**Instructions to follow:**
Go over the data below line by line, and state how many lines contain the string "dimensions". Give the number only.

**Records for this task:**
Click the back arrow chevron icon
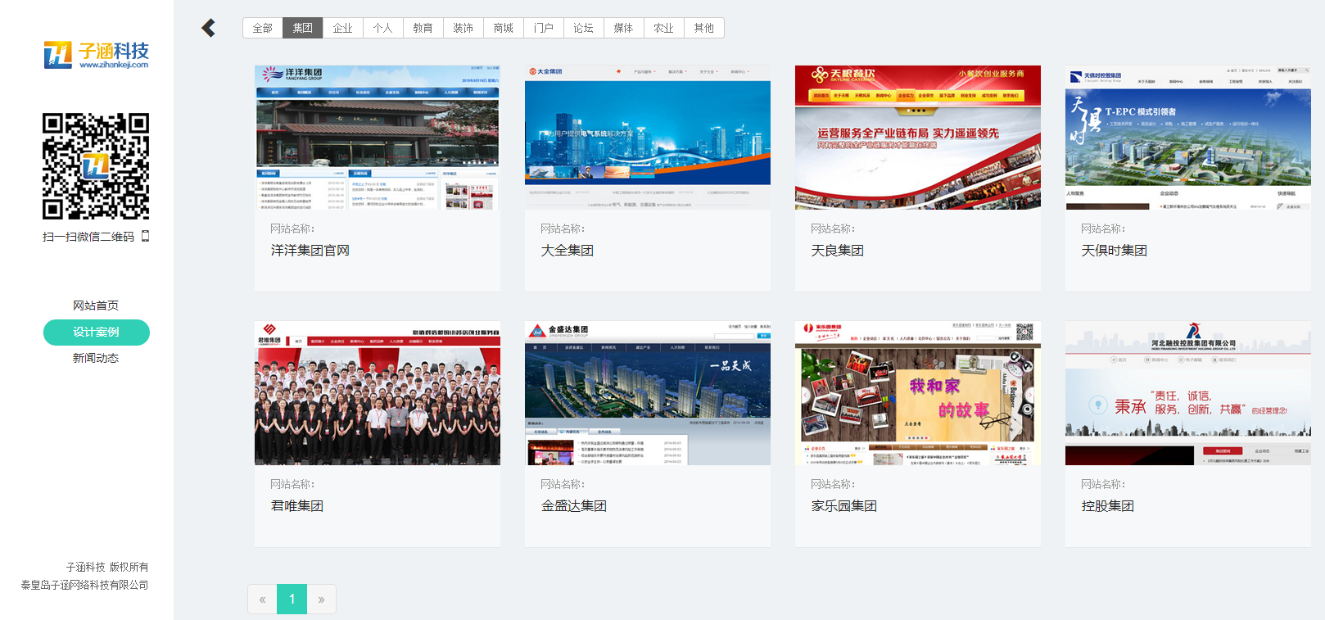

...

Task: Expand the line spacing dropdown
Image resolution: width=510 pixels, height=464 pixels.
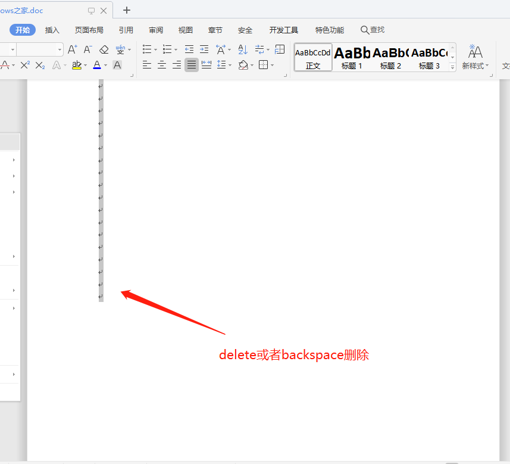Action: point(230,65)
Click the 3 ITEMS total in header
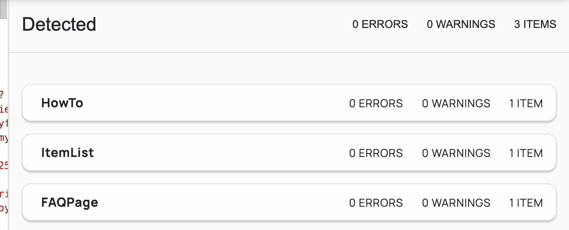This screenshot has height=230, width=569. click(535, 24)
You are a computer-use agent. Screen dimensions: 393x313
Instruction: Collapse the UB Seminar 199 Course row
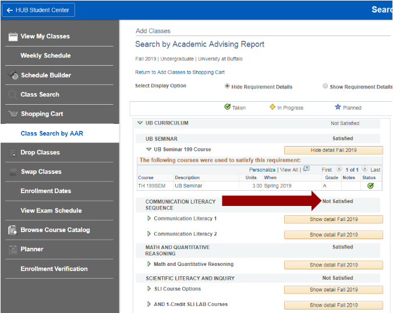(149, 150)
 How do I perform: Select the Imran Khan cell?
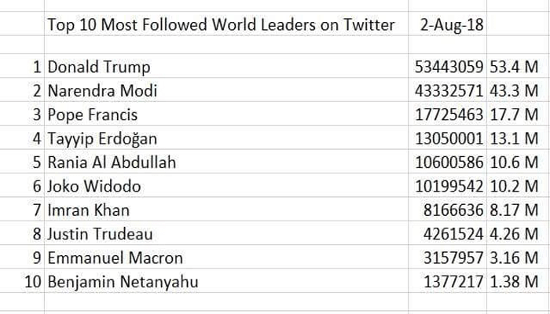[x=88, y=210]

...

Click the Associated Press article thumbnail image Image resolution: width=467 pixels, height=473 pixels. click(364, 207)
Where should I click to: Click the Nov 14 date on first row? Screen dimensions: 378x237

**Exercise response:**
2